DR. GONZALEZ: From a personal perspective, one of the things that I always enjoy about coming to these meetings is that, you know, we have always had hard working folks on whatever side of the table they are, whatever side of the aisle they are, whatever you want to call it, and that that hard work is only, you know, reflected in making -- in my case as a panel member, making me a much better person, a much more knowledgeable individual with some of the issues that come forth.

So we also get a tremendous amount of education, plus in addition to the hard work we put in.

So second, I do want to congratulate both FDA and the sponsoring agency for their hard work in making this presentation on both sides of the fence.

CHAIRMAN RAMSEY: Okay.
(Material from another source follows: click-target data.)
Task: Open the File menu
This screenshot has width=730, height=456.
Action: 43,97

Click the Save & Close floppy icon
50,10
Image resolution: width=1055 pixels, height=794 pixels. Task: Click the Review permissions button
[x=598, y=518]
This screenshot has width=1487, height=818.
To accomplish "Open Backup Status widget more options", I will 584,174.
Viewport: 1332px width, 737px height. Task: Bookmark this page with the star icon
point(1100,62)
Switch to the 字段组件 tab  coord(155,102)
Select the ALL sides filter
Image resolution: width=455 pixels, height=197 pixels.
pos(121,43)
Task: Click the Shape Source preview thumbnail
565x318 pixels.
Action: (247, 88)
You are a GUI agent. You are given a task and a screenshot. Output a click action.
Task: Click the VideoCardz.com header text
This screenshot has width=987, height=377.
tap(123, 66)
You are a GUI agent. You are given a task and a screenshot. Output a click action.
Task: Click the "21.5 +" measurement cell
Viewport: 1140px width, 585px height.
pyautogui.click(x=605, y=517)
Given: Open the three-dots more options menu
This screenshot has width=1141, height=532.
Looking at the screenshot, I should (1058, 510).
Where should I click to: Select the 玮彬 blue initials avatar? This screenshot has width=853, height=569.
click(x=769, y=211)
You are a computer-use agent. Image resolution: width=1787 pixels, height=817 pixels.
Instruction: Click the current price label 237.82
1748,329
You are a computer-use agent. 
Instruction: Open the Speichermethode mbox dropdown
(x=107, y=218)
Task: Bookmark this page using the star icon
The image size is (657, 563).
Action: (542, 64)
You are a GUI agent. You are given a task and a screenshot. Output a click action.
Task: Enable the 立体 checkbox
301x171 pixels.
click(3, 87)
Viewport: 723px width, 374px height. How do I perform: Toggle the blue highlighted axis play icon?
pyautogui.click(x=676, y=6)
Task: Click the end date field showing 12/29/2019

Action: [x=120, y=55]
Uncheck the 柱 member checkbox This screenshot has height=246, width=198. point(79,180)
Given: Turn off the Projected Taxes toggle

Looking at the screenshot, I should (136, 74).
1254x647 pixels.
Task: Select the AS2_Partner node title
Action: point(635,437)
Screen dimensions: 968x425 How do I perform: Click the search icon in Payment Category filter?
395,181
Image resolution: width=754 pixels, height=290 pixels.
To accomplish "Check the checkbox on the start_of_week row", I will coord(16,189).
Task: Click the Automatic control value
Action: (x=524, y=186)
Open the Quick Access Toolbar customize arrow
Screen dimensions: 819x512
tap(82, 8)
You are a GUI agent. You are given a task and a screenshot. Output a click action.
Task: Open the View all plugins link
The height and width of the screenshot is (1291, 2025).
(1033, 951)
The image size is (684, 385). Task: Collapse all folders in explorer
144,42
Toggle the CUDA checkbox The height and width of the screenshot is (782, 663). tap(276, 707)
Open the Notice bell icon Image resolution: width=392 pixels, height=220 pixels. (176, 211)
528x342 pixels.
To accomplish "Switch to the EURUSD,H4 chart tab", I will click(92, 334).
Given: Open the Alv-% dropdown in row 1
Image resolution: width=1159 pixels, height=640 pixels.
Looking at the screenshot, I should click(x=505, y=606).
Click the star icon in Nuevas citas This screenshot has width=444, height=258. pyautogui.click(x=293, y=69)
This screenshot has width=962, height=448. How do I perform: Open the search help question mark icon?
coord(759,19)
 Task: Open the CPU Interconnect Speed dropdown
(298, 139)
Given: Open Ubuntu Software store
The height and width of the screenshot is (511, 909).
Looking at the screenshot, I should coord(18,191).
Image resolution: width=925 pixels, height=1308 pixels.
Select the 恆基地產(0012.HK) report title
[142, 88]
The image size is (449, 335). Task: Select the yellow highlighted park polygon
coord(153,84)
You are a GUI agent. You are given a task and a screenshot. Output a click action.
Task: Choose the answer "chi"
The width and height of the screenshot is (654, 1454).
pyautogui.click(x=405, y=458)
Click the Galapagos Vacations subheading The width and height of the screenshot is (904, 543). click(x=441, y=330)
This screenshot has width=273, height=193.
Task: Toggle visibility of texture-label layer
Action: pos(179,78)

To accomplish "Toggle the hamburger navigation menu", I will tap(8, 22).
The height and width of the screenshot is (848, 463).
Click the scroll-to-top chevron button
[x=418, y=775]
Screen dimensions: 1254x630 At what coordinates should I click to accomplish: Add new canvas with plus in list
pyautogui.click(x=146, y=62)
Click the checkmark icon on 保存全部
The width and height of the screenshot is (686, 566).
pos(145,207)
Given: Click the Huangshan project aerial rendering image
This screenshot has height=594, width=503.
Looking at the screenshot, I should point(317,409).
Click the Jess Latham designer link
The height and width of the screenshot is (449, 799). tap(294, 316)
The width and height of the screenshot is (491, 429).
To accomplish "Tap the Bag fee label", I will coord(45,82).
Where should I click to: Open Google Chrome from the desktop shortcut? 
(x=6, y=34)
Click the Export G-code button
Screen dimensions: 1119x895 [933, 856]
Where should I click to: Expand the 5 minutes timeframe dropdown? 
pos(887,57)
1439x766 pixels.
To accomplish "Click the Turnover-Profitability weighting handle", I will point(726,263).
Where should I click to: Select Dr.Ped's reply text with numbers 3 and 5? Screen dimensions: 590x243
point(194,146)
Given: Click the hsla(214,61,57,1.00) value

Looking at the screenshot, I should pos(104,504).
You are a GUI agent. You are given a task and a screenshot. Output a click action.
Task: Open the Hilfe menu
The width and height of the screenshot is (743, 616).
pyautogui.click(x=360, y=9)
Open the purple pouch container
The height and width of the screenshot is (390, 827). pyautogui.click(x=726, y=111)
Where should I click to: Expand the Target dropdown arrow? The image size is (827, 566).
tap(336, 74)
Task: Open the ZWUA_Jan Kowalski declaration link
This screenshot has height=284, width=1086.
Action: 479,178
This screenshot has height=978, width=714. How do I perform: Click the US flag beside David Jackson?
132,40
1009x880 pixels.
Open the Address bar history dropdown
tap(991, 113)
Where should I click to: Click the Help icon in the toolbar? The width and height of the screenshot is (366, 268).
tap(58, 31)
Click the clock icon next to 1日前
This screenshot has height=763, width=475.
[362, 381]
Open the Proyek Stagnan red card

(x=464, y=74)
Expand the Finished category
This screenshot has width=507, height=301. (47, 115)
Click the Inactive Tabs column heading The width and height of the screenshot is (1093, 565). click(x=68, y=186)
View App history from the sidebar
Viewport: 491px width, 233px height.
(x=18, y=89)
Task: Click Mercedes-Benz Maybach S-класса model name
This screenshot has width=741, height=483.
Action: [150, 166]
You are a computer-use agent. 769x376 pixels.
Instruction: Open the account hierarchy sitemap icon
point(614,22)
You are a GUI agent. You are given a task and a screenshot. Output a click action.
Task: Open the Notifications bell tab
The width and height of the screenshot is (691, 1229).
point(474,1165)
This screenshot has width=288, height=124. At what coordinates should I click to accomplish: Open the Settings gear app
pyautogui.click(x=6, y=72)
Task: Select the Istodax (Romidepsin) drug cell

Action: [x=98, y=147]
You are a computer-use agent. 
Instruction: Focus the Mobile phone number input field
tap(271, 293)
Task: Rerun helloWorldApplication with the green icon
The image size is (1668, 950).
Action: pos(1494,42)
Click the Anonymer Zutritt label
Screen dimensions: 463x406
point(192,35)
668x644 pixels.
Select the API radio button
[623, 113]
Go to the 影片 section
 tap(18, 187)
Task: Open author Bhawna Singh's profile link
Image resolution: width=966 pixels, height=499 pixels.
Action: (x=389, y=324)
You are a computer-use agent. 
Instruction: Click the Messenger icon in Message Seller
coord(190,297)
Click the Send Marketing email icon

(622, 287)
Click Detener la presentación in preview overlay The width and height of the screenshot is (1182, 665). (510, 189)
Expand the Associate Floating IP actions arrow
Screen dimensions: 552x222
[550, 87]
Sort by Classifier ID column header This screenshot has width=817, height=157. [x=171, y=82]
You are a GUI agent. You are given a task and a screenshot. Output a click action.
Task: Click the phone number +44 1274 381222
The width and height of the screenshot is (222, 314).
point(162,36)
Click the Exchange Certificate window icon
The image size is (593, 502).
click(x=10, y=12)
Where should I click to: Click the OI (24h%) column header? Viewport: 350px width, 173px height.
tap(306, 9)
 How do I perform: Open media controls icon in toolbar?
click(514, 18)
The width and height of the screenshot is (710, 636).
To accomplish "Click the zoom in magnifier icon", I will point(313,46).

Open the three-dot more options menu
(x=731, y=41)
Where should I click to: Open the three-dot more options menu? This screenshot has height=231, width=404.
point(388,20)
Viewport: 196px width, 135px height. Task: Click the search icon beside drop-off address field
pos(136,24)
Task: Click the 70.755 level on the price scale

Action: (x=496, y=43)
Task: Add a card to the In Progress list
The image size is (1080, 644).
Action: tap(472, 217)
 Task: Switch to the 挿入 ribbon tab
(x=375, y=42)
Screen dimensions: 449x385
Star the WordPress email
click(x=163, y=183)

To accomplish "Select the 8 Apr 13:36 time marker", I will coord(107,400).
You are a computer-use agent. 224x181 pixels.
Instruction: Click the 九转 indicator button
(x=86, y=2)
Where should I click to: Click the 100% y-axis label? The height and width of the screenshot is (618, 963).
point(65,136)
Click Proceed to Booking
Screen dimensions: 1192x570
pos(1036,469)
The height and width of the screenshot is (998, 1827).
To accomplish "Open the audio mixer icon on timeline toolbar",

I have some privilege as Chairman to make a closing comment, and I've strived mightily not to show any partiality to one party or the other, and I'm going to continue to do that in the closing comments, but just one comment on this panel and the process.

It is, I think, a panel that will be used as last resort, and I also should comment that this is merely a recommendation to the Director, not a binding rule, but I do hope that the Director will take the strength of the consensus very seriously in their decision ultimately on this device.

As I said, I think one of the most important parts of this panel is to have impartiality and to give both sides a chance to present their views, and I hope both parties feel that they had an adequate chance to represent their views and be heard.

If that's not the case, I personally would like to hear those opinions.

So let me just move on and close and say that this concludes the Medical Devices Dispute Resolutions Panel review of scientific issues in dispute between LifeCore Biomedical, Incorporated, and FDA regarding PMA 990015 as amended for INTERGEL adhesion gel prevention solution.

On behalf of the panel or on behalf of the FDA I'd like to thank the panelists, and I would also like to thank the sponsor and the FDA for what I know was a tremendous amount of effort on their behalf to come to this meeting.

We're now adjourned.

(Whereupon, at 2:54 p.m., the meeting was concluded.)